Com o avanço dos estudos sobre o autismo, ficou claro que é tudo uma coisa só, ou seja, mesmo com classificações distintas, essas pessoas tinham características semelhantes, mas com graus de comprometimentos diferentes. Surgiu aí a ideia de "espectro".
O que mudou?
Não foi apenas a síndrome de Asperger. Antes da atualização dos manuais clínicos, o espectro autista teve diversos nomes: transtorno autista, autismo atípico, transtorno global de desenvolvimento, e por aí vai (sim, foram muitos).
Na verdade, todos eles descreviam a mesma coisa: um transtorno do neurodesenvolvimento que acomete o indivíduo desde pequeno e é levado por toda a vida.
Esses quadros têm características marcantes em comum, como dificuldade de relacionamentos (deficiência social), dificuldade ou atraso na fala e interesses e/ou comportamentos restritos e/ou repetitivos.
A diferença mora no grau de comprometimento de cada pessoa. Enquanto algumas tinham dificuldades discretas e eram até consideradas —de forma estereotipada— gênios, outras tinham um grau de comprometimento tão grande que necessitavam de suporte para coisas básicas, como comer e tomar banho.

##########

O QUE FAZER:
(a) Segundo o texto sobre o espectro autista, que características marcantes esses quadros têm em comum?
(b) Digite novamente, sem alterações, o trecho do texto sobre o espectro autista entre "Não foi apenas" e "toda a vida.", inclusive.

CONTEÚDO DA LISTAGEM:
##########

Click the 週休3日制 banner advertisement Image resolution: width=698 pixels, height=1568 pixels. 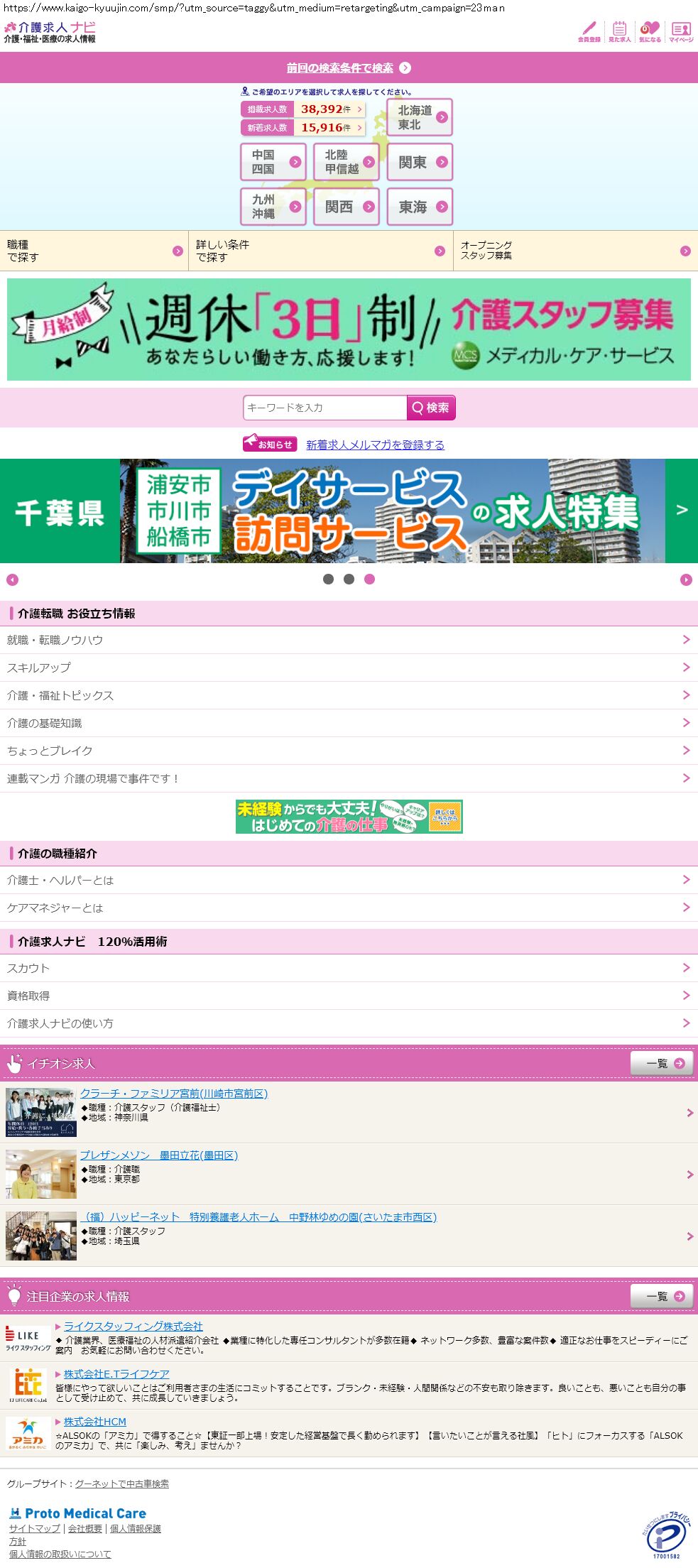click(x=349, y=330)
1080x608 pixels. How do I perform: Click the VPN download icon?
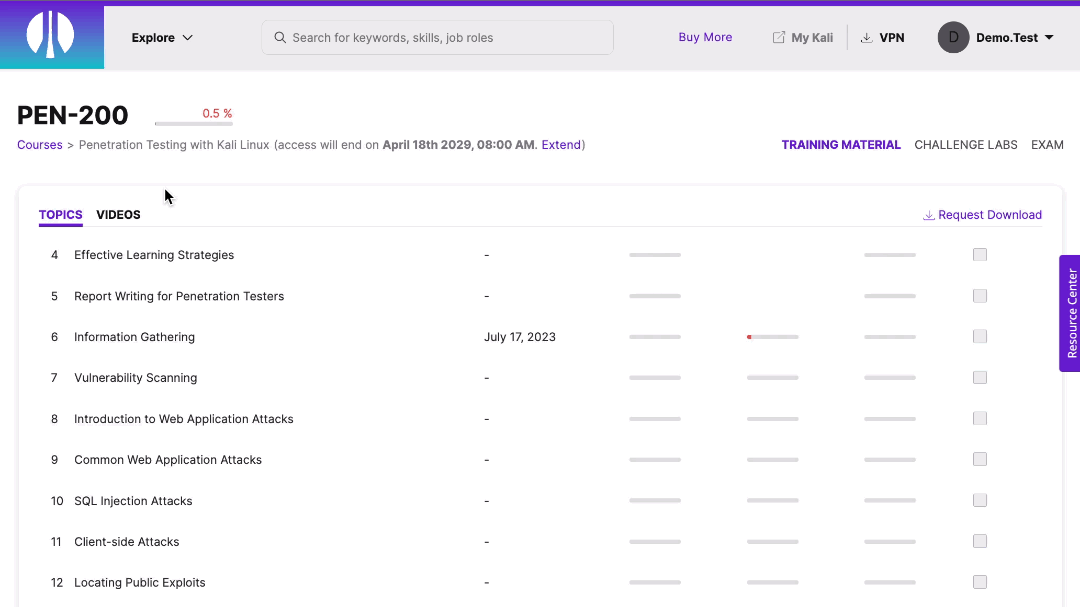point(866,37)
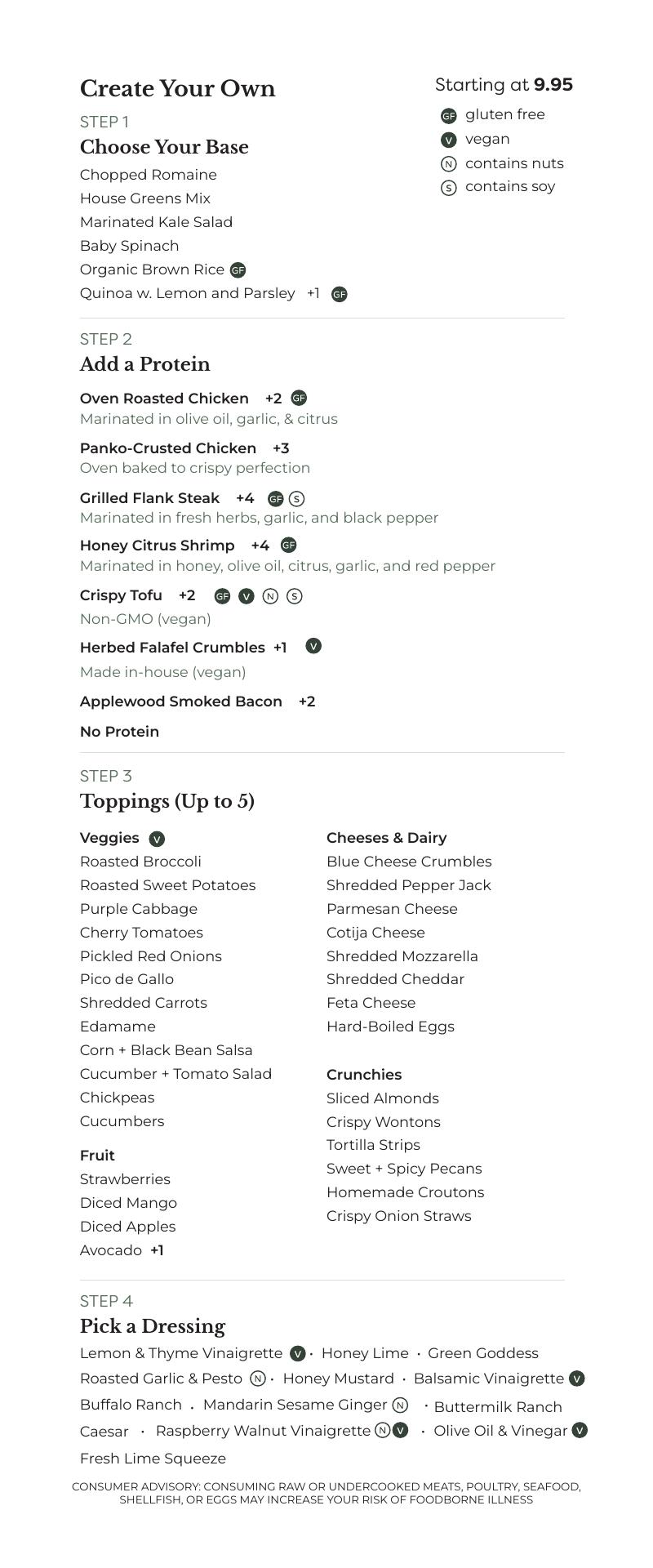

##########

RESPOSTAS EM ORDEM:
(a) Dificuldade de relacionamentos (deficiência social), dificuldade ou atraso na fala e interesses e/ou comportamentos restritos e/ou repetitivos.

(b)
Não foi apenas a síndrome de Asperger. Antes da atualização dos manuais clínicos, o espectro autista teve diversos nomes: transtorno autista, autismo atípico, transtorno global de desenvolvimento, e por aí vai (sim, foram muitos).
Na verdade, todos eles descreviam a mesma coisa: um transtorno do neurodesenvolvimento que acomete o indivíduo desde pequeno e é levado por toda a vida.